WORK TO DO:
- a) Decide whether each statement below agrees with the passage on law and courts in the Spanish Philippines. Answer yes or no for each, and quote the deciding words of the passage. (i) The Royal Audiencia was established in 1584. (ii) After the 1861 reorganization, the Court consisted of a Chief Justice and six Associate Justices. (iii) The Justice of the Peace Courts were established before the Courts of First Instance.
- b) Using the passage on law and courts in the Spanish Philippines, answer the following questions:
(i) Where were the two territorial Audiencias set up in 1893?
(ii) In which decade did a general court reform stop using the terms Court of First Instance and Justice of the Peace Courts?
(iii) What did the Spanish Mortgage Law systematize?
- c) Pick up the passage on law and courts in the Spanish Philippines after its final sentence, and continue it.

SELECTED EXTRACT:
*-*-*

IV. JUDICIAL SYSTEM IN SPANISH PHILIPPINES
The supreme judicial body in the colony was the Royal Audiencia, established in 1584, headed by the Governor-General.
In 1861, the Audiencia was reorganized and divided into two divisions (Sala de lo Civil and Sala de lo Criminal) with a Chief Justice as its head and eight Associate Justices composing the Court.
In 1893, a further reorganization established two territorial Audiencias (Cebu and Vigan) subject to the appellate jurisdiction of the Audiencia of Manila.
Below the Audiencia were the inferior courts: The Courts of First Instance (established in 1886) and the Justice of the Peace Courts (established in 1885).
It is interesting to note how long this judicial structure lasted. It was not until the 1980’s that a general reform of the court system in the Philippines discontinued the use of the terms Court of First Instance and Justice of the Peace Courts.
V. LAST-MINUTE REFORMS
Major reforms did come in the late nineteenth century, with the extension to, and promulgation in, the colony of legislation of far-reaching significance. Among these important laws were:
1. the Spanish Mortgage Law, which systematized the registration of privately-owned land;
2. the Mining Law;
1. the Copyright Law; and
2. the Maura Law of 1893, which introduced broad local govern-ment reforms and laid the basis for the local-government system effective in the Philippines to this day.

*-*-*

LISTING:
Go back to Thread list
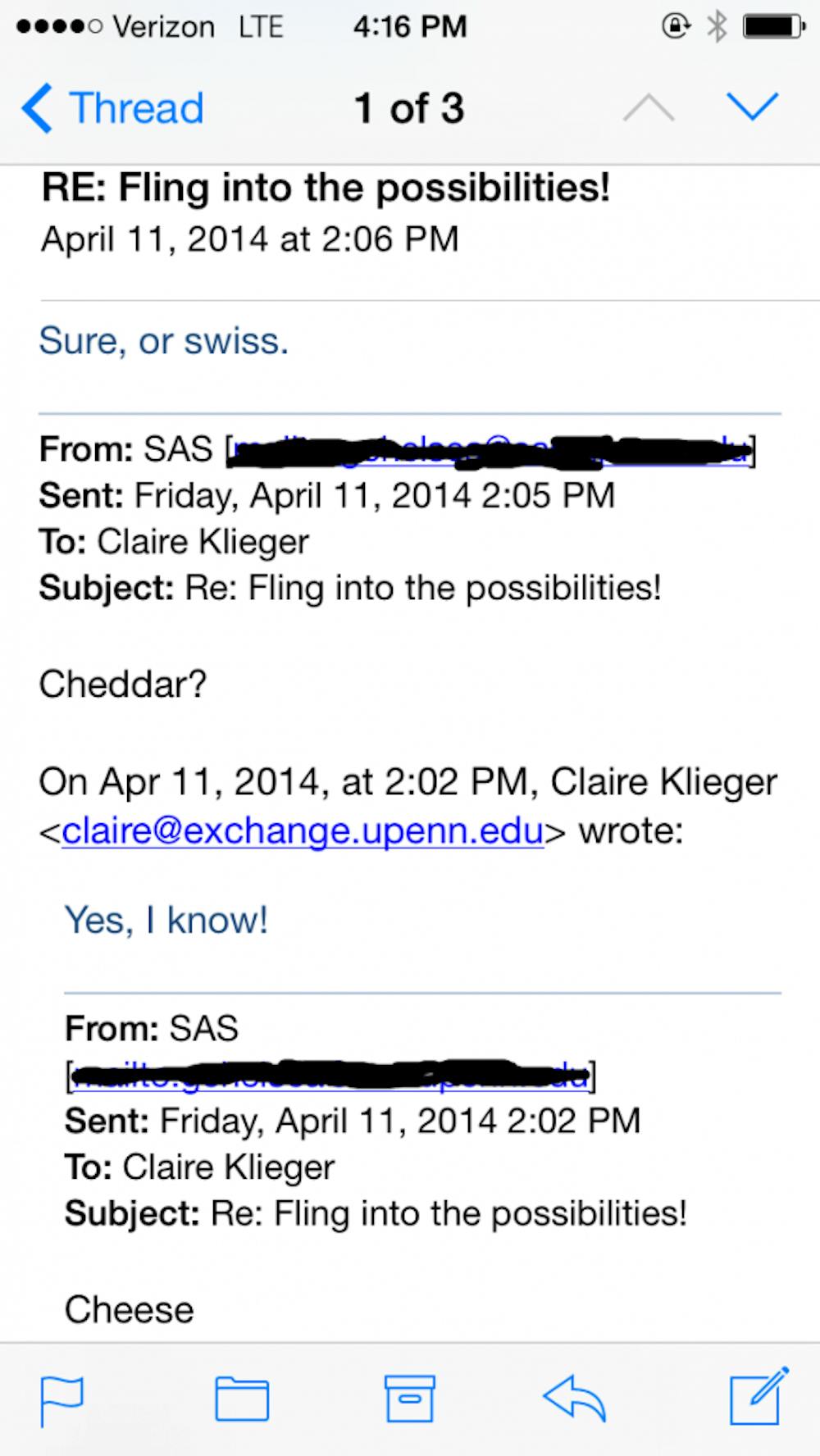 coord(113,108)
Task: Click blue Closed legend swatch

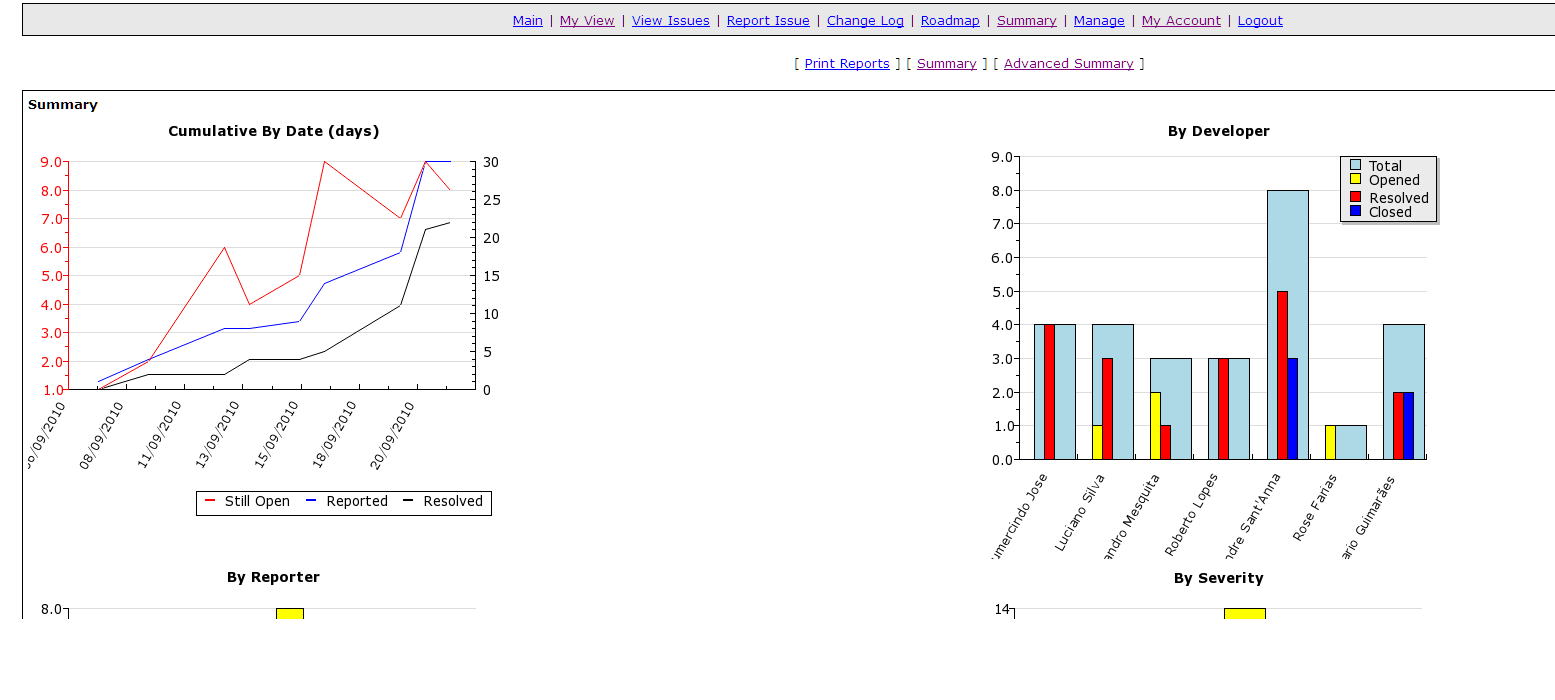Action: (x=1355, y=211)
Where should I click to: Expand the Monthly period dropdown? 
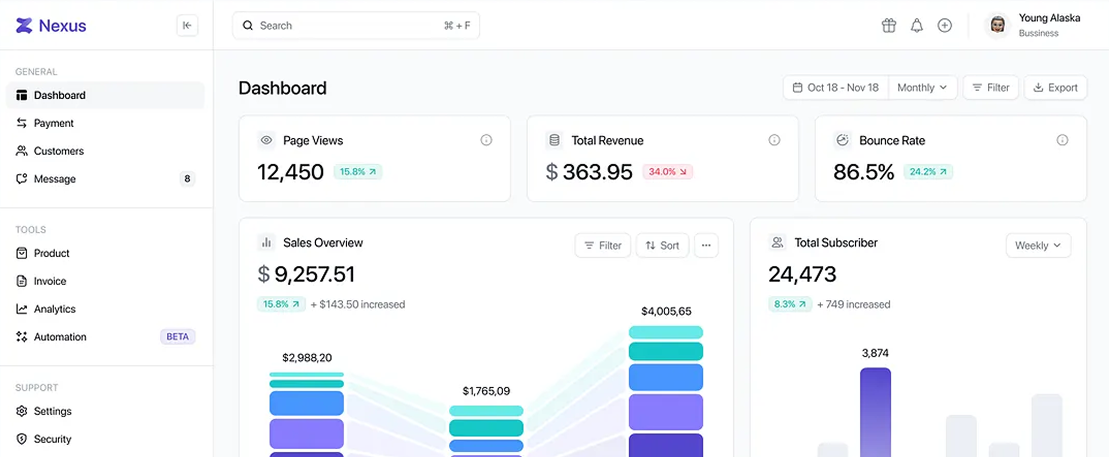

*-*-*

ANSWERS TO THE EXERCISES:
- a)
(i) Yes: "the Royal Audiencia, established in 1584"
(ii) No: "with a Chief Justice as its head and eight Associate Justices composing the Court"
(iii) Yes: "The Courts of First Instance (established in 1886) and the Justice of the Peace Courts (established in 1885)"

- b)
(i) Cebu and Vigan
(ii) The 1980's
(iii) The registration of privately-owned land

- c)
The most significant of the new laws were the three major codes: the Código Penal, in 1887; the Code of Commerce, in 1889, and, of course, the Código Civil, also in 1889. These three codes formed much of the basis of Philippine private law and endured long after Spain left the Islands in 1898.
The Código Penal was not superseded until the Revised Penal Code of 1932.
Portions of the Code of Commerce remain in force to the present day.
The Código Civil was in force until 1950, when it was superseded by the Civil Code of the Philippines, which resembles the Spanish Code so closely some scholars consider it an English version of the Código Civil.
The importance and effect of these laws cannot be overemphasized. They would have brought about genuine and far-reaching, perhaps radical, reform in colonial Philippines. But introduced as they were at a time when the forces of revolt and independence had percolated to a boiling point among the populace, they came too late.
The Philippine Revolution broke out in 1896. It gave birth to the First Philippine Republic of 1898 – the first in Asia – with a full-dress civil government and a republican Constitution. It was a short-lived republic, for hardly had the Spanish colonial authorities de-parted when the United States imposed its rule over the Islands. By 1901, an American civil government was in place in Manila.
VI. THE TWENTIETH CENTURY: CONTINUING INFLUENCE OF SPANISH CIVIL LAW
The Americans set up a structure of civil government in the Philippines, but the influence of Spanish law did not die. On the contrary, it continued to grow and flourish. For one thing, both the Civil Code and the Code of Commerce – being laws of a non-political nature – remained in force. For another, young Filipinos in increasing numbers were enrolling in the law schools and with the passage of the years became the law practitioners, the judges, the law teachers, and the legal scholars of the new Amercian colony.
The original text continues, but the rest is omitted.